- _Description of the task_:
Could you count the lines in the entries beneath that hold the word "menu"? Respond with the number alone.

:: Information shown ::

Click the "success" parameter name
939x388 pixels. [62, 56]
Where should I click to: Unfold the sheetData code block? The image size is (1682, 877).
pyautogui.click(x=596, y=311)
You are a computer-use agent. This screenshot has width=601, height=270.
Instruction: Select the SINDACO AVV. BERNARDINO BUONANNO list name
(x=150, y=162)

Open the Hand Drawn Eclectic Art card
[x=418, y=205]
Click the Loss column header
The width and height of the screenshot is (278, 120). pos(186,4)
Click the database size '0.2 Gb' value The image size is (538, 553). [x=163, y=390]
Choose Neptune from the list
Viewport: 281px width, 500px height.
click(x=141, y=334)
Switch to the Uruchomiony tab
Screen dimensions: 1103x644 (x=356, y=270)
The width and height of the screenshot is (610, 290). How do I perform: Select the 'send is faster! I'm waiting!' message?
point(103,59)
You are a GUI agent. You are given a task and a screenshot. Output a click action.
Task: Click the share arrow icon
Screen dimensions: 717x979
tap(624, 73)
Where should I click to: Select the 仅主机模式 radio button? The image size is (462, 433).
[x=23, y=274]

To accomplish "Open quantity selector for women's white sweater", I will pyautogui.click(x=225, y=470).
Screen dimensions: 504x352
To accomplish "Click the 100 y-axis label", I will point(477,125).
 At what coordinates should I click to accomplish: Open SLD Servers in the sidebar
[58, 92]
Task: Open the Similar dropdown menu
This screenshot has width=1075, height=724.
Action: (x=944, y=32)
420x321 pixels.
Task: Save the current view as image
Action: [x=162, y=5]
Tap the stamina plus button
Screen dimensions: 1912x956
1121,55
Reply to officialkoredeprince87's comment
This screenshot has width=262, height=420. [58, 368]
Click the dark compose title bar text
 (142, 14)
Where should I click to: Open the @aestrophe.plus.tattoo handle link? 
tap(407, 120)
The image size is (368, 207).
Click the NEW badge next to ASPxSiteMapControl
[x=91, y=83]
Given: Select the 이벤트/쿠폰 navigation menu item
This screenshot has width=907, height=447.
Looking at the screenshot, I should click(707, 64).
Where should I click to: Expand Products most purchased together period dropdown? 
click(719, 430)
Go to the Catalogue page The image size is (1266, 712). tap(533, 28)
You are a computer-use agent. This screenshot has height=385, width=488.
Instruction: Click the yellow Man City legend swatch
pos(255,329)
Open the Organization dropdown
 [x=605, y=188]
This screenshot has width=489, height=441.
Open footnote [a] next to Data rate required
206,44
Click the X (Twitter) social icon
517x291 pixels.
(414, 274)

:::

- _Response area_:
2